Had some fun conversations with my nieces who are big, big fans about the movie. The folks behind the movies did a great job of adding touches and did not subtract too many key scenes.
- The opening was terrific with Hermione doing what was described but not shown in the books: erasing her parents' memory of her so that they can be safe in a very, very dangerous world.
- Dobby had more lines to make up for his cut scenes in the previous movies:
- "Dobby never meant to kill, simply maim, or severely injure." A wonderfully humorous line that shows his essential character--loving, fiercely loyal to Harry, causing heaps of damage despite trying not to hurt people too much.
- Dobby's last words about being happy to be with his friend Harry Potter on the beautiful beach. Incredibly moving.
- The new kiss. Ginny asks Harry to zip her up as she walks half-dressed around a house chock full of brothers just so that she can kiss Harry. This scene had to grapple with the omission from the end of the previous movie--where Harry pulls a Peter Parker and breaks up with Ginny for her safety. That bit seemed very unrealistic (Ginny would be a target for many reasons regardless). But the best part was George's reactions in the background. Smashing!
- Moody had some great lines in his first/last scene
- Hedwig's death is far more noble and logical. It never made sense that that Hedwig would be carried to and from Hogwarts at the start/end of each school year. The bird can fly, the cage is unnecessary at Hogwarts. So, she not only demonstrates her heroic nature by putting herself in the line of fire, but makes the movie flow easier since her defense of Harry reveals the true Harry (thus bring Voldemort towards him) rather than his use of expelliarmus against Stan Shunpike. The trick in adapting a seven book series into eight movies is to balance keeping enough of the books in to satisfy the readers but make the movies flow and also make them sensible. By putting Hedwig in between Harry and his adversaries, the movie-makers solve a bunch of problems at once.
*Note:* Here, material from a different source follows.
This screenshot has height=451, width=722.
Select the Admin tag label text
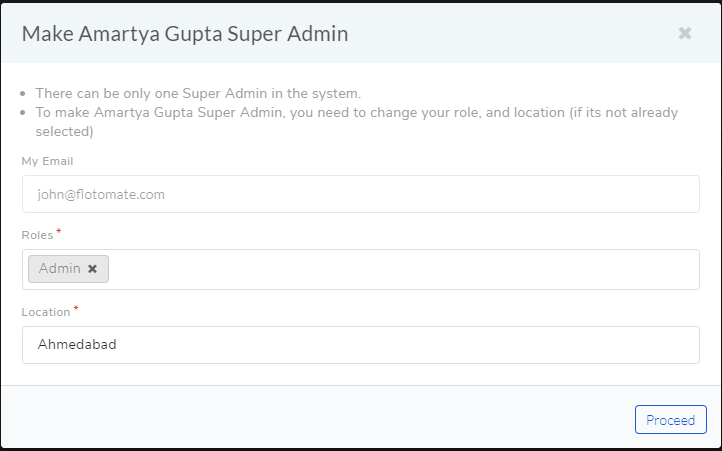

- Less polyjuice potion--Harry is not disguised at the wedding or in Godric's Hollow. He even explains to Hermione why not. Authors can use the same stunt again and again, movies not so much. Plus Daniel Radcliffe and his face are getting the big bucks.
- Ron, not Harry, figures out who R.A.B is. Nice to bump up Ron's contribution, particularly since he does not come off so well later.
- Dobby takes dtown Pettigrew. But then it leaves a big question: is Wormtail alive or dead?
- How Bellatrix tortures Hermione--by carving into her arm "Mudblood" rather than using the cruciatus curse. Nice callback to Umbridge's torture of Harry.
- Bill Weasley having to explain who he is and what happened to him in five seconds, since his stuff in the last movie (fighting in the corridor while Dumbledore was getting killed) was cut.
- I liked the Dursleys' departure better in the book. Dudley learns, Vernon does not, Petunia almost does. In the movie, none of that is signaled. Reminds me of the scene I most miss from the books--in the Half-Blood Prince, Dumbledore lectures the Dursleys about proper child-rearing while goblets of mead bang into their heads.
- No exploding Horn at Xenophilius Lovegood's.
- The scene in the book where the tent folks listen to the radio show of the rebels with Fred, George, Lee Jordan, and Remus Lupin. That scene was terrific in the book, but understandably didn't fit here. The problem was that they did listen to the radio several times, reminding the fans of the books but not paying off.
- Surprised to not see the Invisibility Cloak at all in the first movie despite its centrality as a Hallow.
- The absolutely best realized scene--the telling of the Tale of Three Brothers. The animation was terrific. Just a fun way to tell it.
- The three polyjuiced potioned teens as adults in the Ministry of Magic. Those actors did a great job of being not quite themselves.
- The scenes in Godric's Hollow: the snake, the blown up old house, the graveyard.
- The locket's efforts to defend itself. Wow.
- The Harry-Hermione dance in the tent scene. He is trying to jolly her out of her Ron-has-left depression, and it reminds us that these folks are kids. But it almost seems to give Ron something to fear. I know that Harry and Hermione were very clear on where they stood with each other. For folks who are casual fans, this might have been confusing.